The europium anomaly is the phenomenon whereby the europium (Eu) concentration in a mineral is either enriched or depleted relative to some standard, commonly a chondrite or mid-ocean ridge basalt (MORB).  In geochemistry a europium anomaly is said to be "positive" if the Eu concentration in the mineral is enriched relative to the other rare-earth elements (REEs), and is said to be "negative" if Eu is depleted relative to the other REEs. 

While all lanthanides form relatively large trivalent (3+) ions, Eu and cerium (Ce) have additional valences, europium forms 2+ ions, and Ce forms 4+ ions, leading to chemical reaction differences in how these ions can partition versus the 3+ REEs. In the case of Eu, its reduced divalent (2+) cations are similar in size and carry the same charge as Ca2+, an ion found in plagioclase and other minerals. While Eu is an incompatible element in its trivalent form (Eu3+) in an oxidizing magma, it is preferentially incorporated into plagioclase in its divalent form (Eu2+) in a reducing magma, where it substitutes for calcium (Ca2+).

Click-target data
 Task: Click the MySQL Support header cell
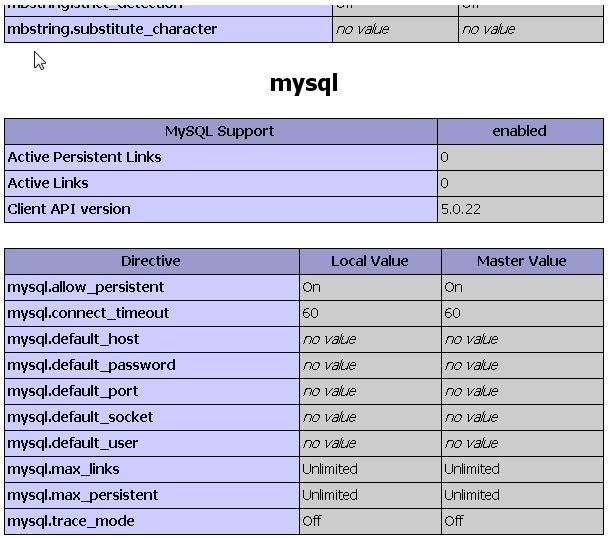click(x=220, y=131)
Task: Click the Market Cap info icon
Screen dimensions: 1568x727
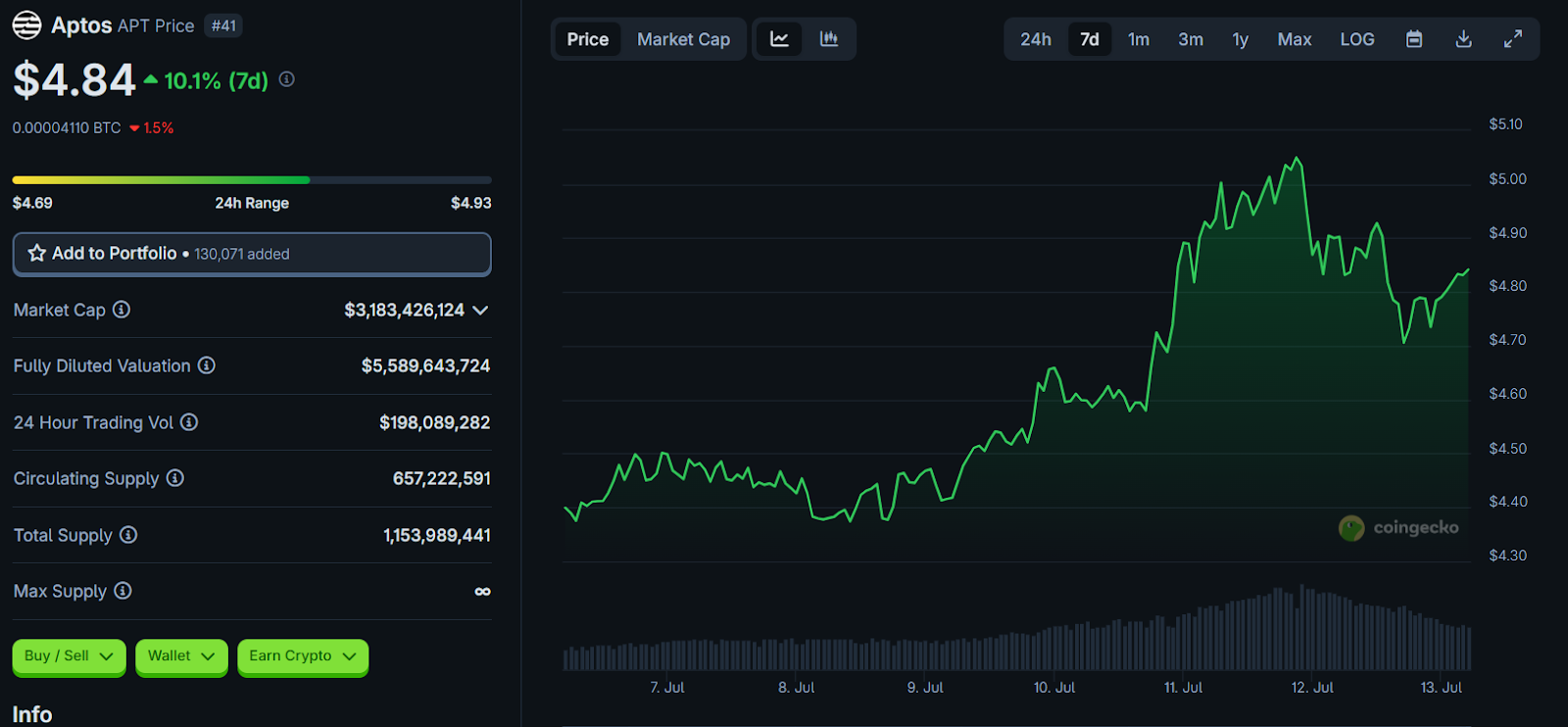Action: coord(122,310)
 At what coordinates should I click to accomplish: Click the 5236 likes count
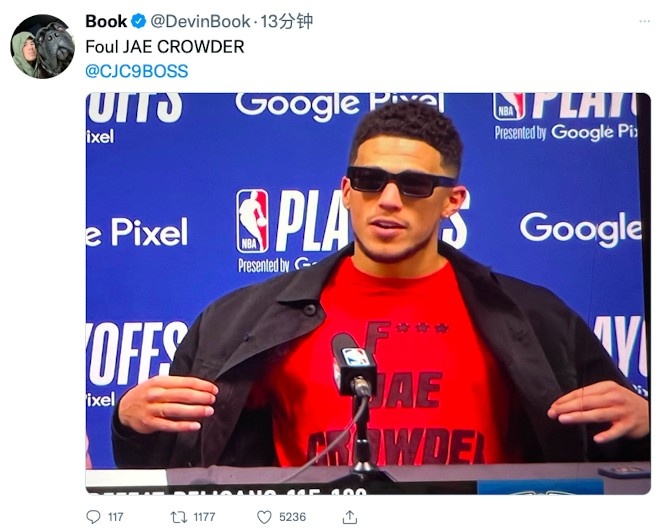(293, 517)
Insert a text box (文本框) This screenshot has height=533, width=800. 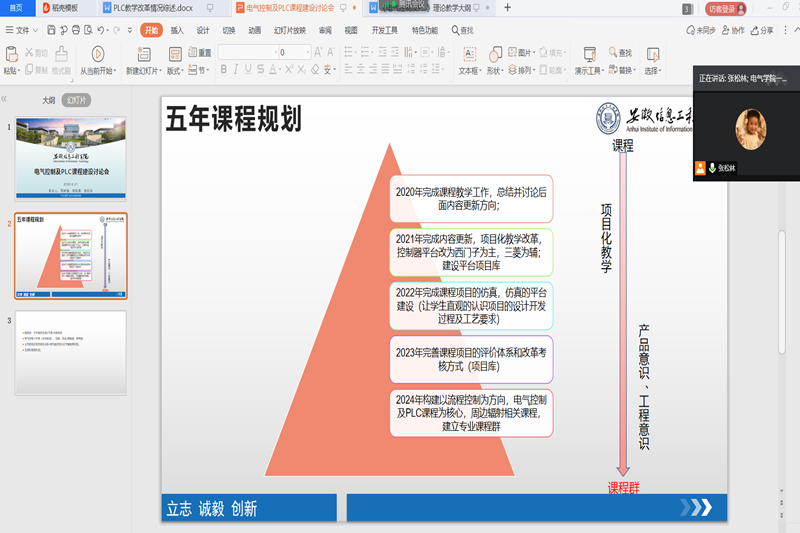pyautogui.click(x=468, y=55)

**Problems to solve**
(1) Please answer these questions using the europium anomaly text:
(a) Which two standards are commonly used when judging whether europium is enriched or depleted?
(b) Which ion does divalent europium resemble in size and charge?
(c) In a reducing magma, which mineral preferentially takes up europium in its divalent form?
(2) Resume the text on the europium anomaly, carrying on from its final sentence.

**Results for each task**
(1)
(a) A chondrite or mid-ocean ridge basalt (MORB).
(b) Ca2+.
(c) Plagioclase.

(2)
Enrichment or depletion is generally attributed to europium's tendency to be incorporated into plagioclase preferentially over other minerals. If a magma crystallizes stable plagioclase, most of the Eu will be incorporated into this mineral, causing a higher than expected concentration of Eu in the mineral versus other REE in that mineral (a positive anomaly). The rest of the magma will then be relatively depleted in Eu with a concentration of Eu lower than expected versus the concentrations of other REEs in that magma. If the Eu-depleted magma is then separated from its plagioclase crystals and subsequently solidifies, its chemical composition will display a negative Eu anomaly (because the Eu is locked up in the plagioclase left in the magma chamber). Conversely, if a magma accumulates plagioclase crystals before solidification, its rock composition will display a relatively positive Eu anomaly.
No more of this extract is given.